* [What needs to be done]
Reproduce verbatim the lines of the listing below, beginning with the line that contains "Where should I click to: Click the replace" and ending after the line that contains "Action: (x=191, y=26)".

** start of Given data **

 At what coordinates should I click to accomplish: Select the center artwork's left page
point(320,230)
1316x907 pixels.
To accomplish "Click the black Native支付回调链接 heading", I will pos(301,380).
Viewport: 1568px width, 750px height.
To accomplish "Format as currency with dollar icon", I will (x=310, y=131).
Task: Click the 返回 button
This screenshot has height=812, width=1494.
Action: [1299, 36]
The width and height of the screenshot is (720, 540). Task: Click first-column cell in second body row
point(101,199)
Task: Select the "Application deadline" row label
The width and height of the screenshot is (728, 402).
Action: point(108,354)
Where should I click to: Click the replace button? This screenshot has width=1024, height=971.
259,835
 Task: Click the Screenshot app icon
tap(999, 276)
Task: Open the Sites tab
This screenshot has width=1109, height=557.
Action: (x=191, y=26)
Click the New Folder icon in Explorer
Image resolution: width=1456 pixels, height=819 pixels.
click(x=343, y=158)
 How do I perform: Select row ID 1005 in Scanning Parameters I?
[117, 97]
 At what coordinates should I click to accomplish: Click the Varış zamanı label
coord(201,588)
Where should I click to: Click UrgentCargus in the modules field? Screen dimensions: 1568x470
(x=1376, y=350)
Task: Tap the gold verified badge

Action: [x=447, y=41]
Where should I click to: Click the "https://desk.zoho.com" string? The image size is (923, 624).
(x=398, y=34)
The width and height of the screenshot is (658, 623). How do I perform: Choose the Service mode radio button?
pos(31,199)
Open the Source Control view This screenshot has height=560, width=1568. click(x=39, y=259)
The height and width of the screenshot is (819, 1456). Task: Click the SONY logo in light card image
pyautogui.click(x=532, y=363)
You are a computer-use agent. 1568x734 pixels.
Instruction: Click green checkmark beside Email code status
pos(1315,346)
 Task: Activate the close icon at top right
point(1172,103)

** end of Given data **

* [Response to this task]
Where should I click to: Click the replace button? This screenshot has width=1024, height=971.
259,835
 Task: Click the Screenshot app icon
tap(999, 276)
Task: Open the Sites tab
This screenshot has width=1109, height=557.
Action: (x=191, y=26)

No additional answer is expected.